Web Analysis Using Analog

One of the many responsibilities of being a webmaster is keeping tabs on the traffic your site receives. This information can help when it comes time to update: you will know which pages are requested most often and which could use a little more promotion.

Analog is an open-source program that analyses log files from web servers, creating as many as 32 different reports. It works on many operating systems, including Linux, and supports 35 different languages. It's extremely flexible and fast. Its author is Stephen Turner, a Research fellow at Sidney Sussex College at the University of Cambridge. His research has to do with mathematical problems in communications networks, so he has a good solid background when it comes to log file analysis.

Analog's versatility can make it seem very complicated; it has over 200 configuration options. The number of choices is also what makes it very useful for hostmasters and webmasters alike.

A common question on the analog-help mail list is, “How do I setup Analog for virtual hosts?”. This article will cover setup for both virtual hosts and individual pages. In addition, I'll describe how to use configuration and script files to get monthly, hourly, daily and specialized reports.

I've used Analog for several years, first on a FreeBSD system; I was a dial-in customer curious about my personal web pages. Later, I used Analog with Win95/98, and now use it on a Linux system as a web administrator. An example of my publicly available log analysis setup can be found at http://vcsweb.com/logs/.

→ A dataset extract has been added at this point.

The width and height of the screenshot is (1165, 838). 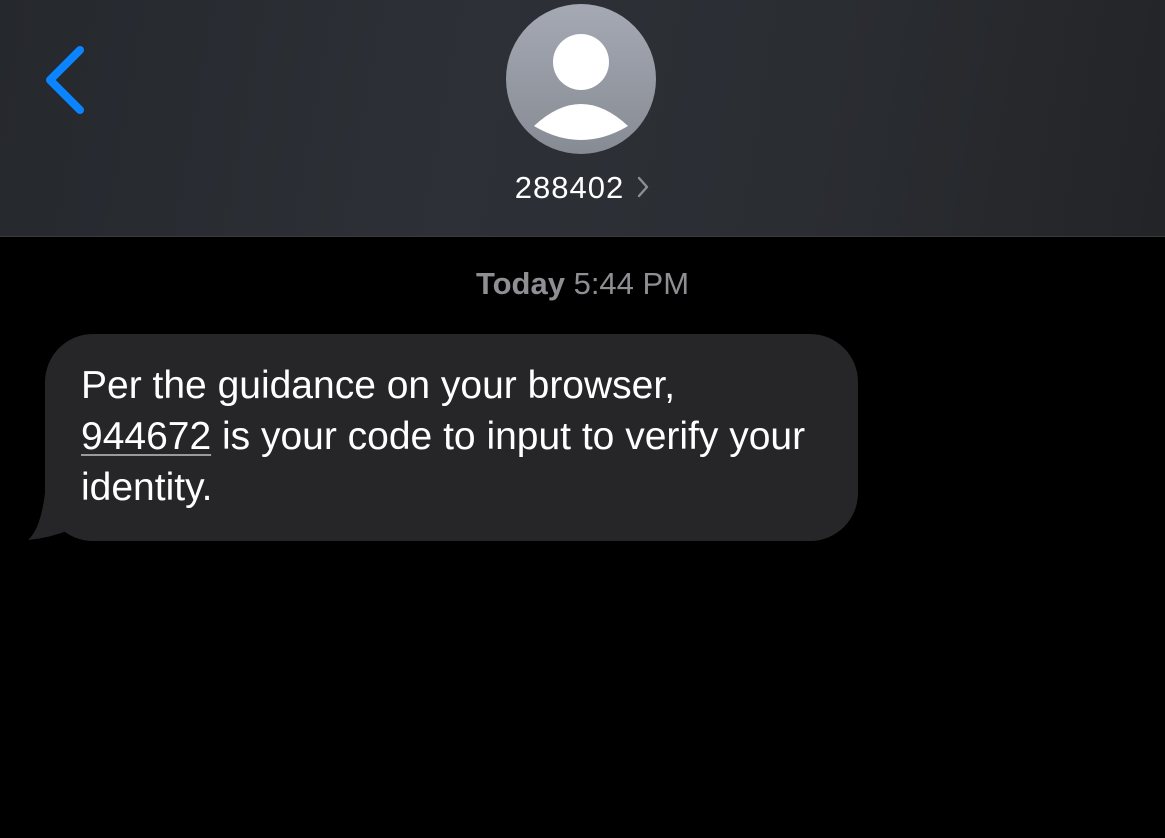 I want to click on verification-code-link: 944672, so click(x=146, y=436).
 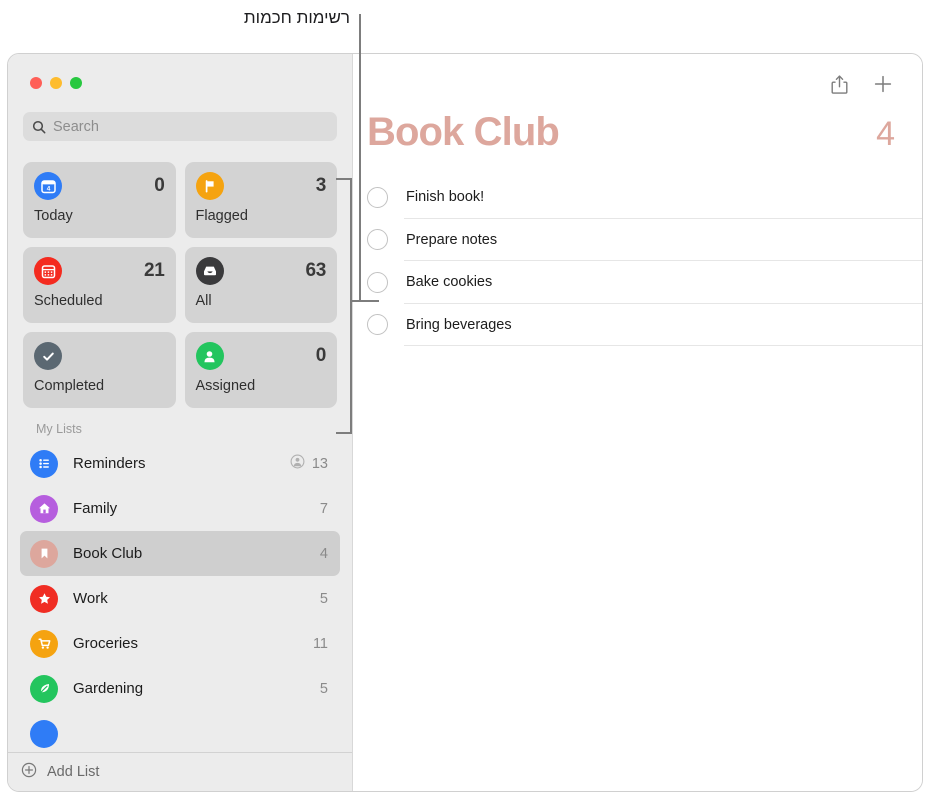 I want to click on callout-label: רשימות חכמות, so click(x=296, y=18).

Analog is the type of program that no two users will use in the same way, due to the vast number of options, only the items I have experience with will be discussed.

Before delving into Analog's configuration files, it's important to understand what you can and can't learn about your site from log files. First, the log files should be considered only as an estimation of traffic. Log references aren't available when web pages have been accessed from either browser or ISP cache files. According to Analog's author, it's impossible to tell the number of distinct visitors or the total number of visits.

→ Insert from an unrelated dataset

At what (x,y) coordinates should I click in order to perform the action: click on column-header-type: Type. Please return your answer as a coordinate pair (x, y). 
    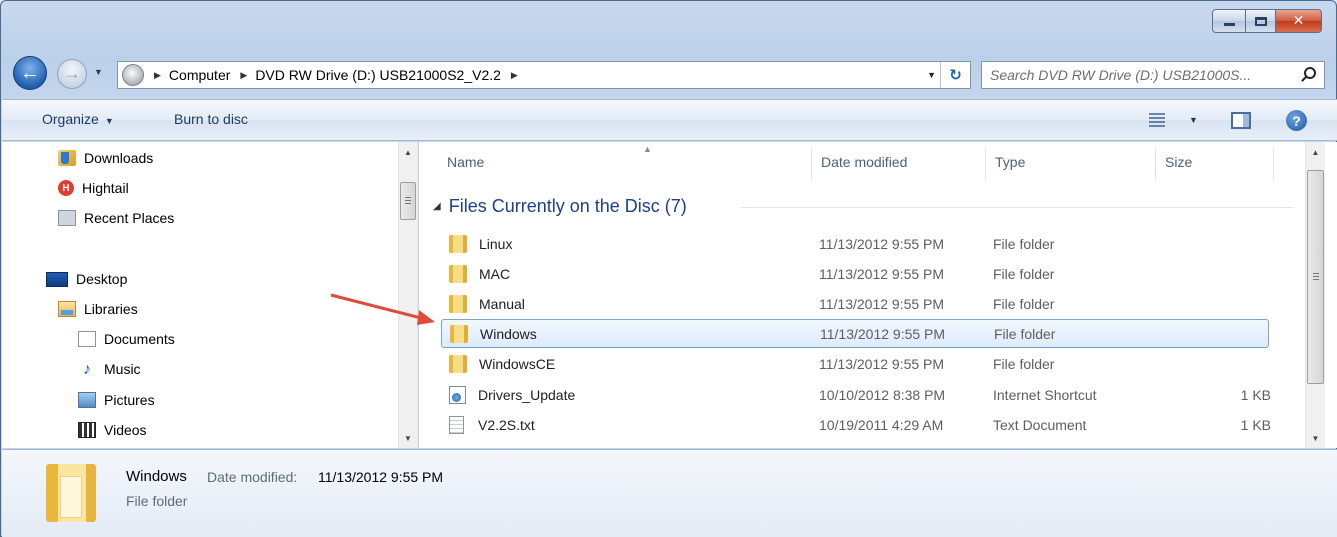
    Looking at the image, I should click on (1010, 162).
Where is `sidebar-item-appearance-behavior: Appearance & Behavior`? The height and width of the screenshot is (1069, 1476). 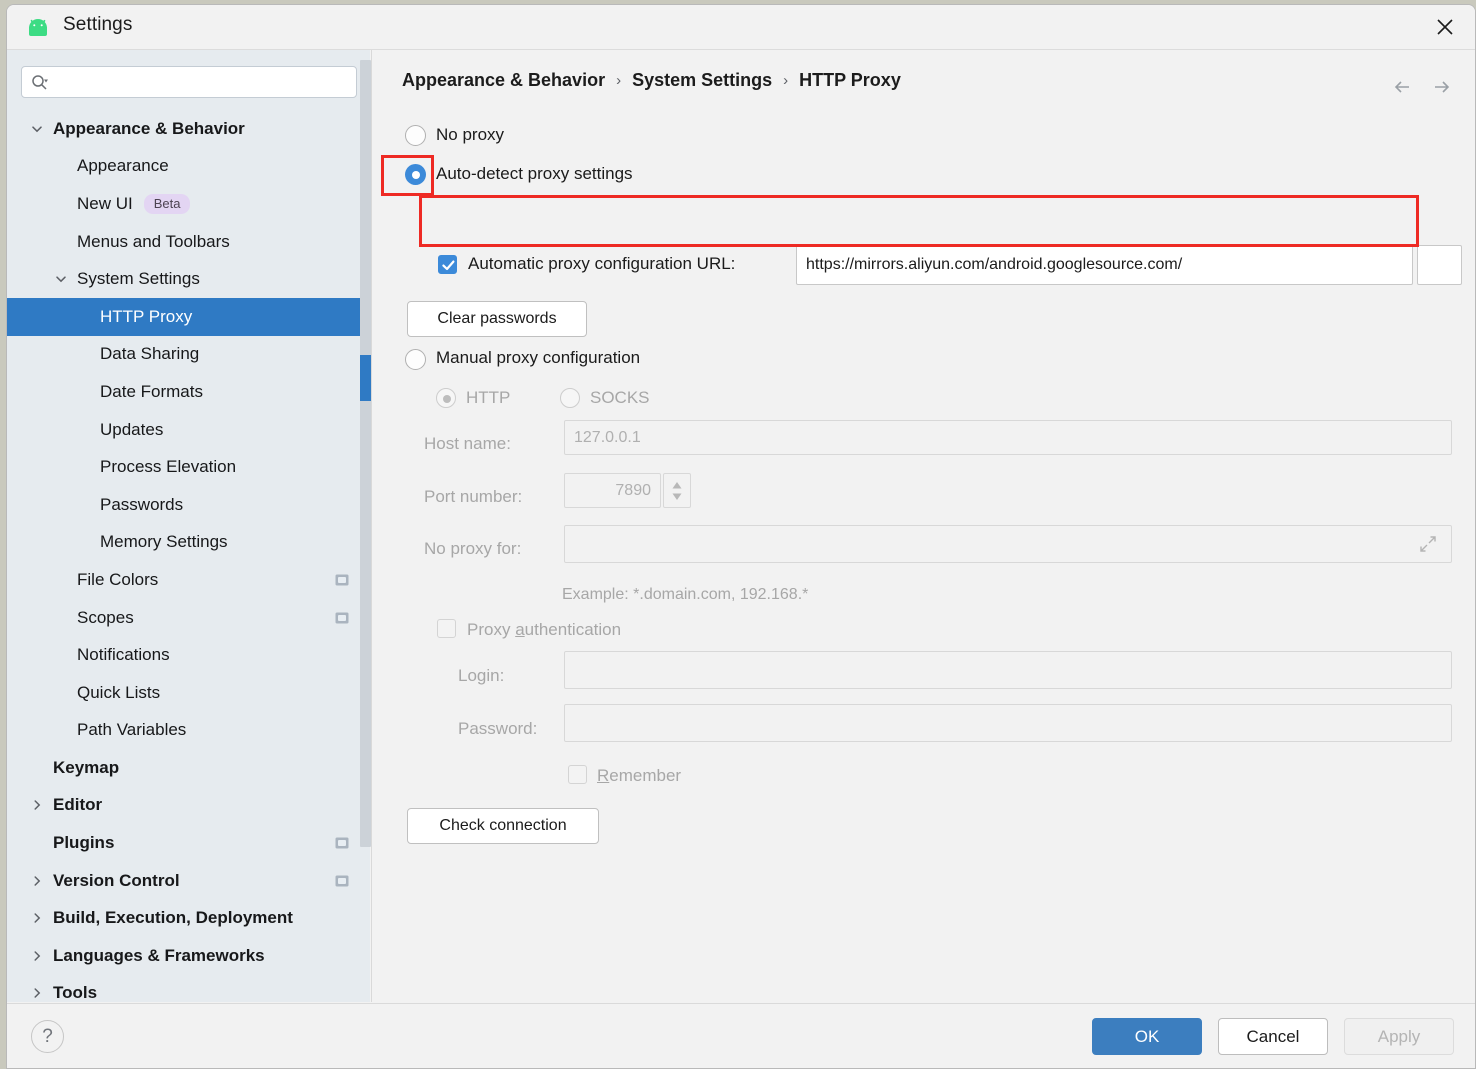 sidebar-item-appearance-behavior: Appearance & Behavior is located at coordinates (188, 129).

What we can learn varies, depending on what the web server writes to the logs. In general, this usually includes the computer name (or IP number) requesting information, whether the request was for a page (generally an HTML document) or another type of file, the status of the request, the time and date the request was made, and the number of bytes transferred. If the log file reports it, we can also learn which web site or page referred the visitor to our site and the browser they were using.

Analog's home page is at http://www.analog.cx/, and it can be downloaded from www.analog.cx/analog4.01.tar.gz. This web site also lists several mirror sites for the file.

Installation is rather painless: simply type make while in the analog4.01 directory. Several options can be set in the analhead.h file prior to using the make command, such as host or organization name, the log file path and name; I've found it more practical to use the configuration files for these items instead. The only item I needed to change in analhead.h was the directory path of /usr/local/etc/httpd to /etc/httpd so it matched my Red Hat Linux system, which allows me to use it from the /etc/httpd/analog directory.

It should be noted that Analog will work from any directory, as long as it can find its /lang directory. This can be accomplished by adding the language file and path name to Analog's configuration file(s), but for my use, it's easier to compile the program to the directory in which I want to work. When using the program as a single user, you can compile and use it from your home directory.

As a second step to installing Analog, I highly recommend viewing and bookmarking the local set of Analog's documentation in your favorite web browser. If you use Analog for creating HTML-format reports, this lets you have the documentation open in one browser window while viewing the reports you've generated in another. Analog isn't the type of program for which you can read the documentation from start to finish, create one configuration file and quit. Rather, the documentation provides information on each of its over 200 commands; you experiment to find the settings that suit your preferences.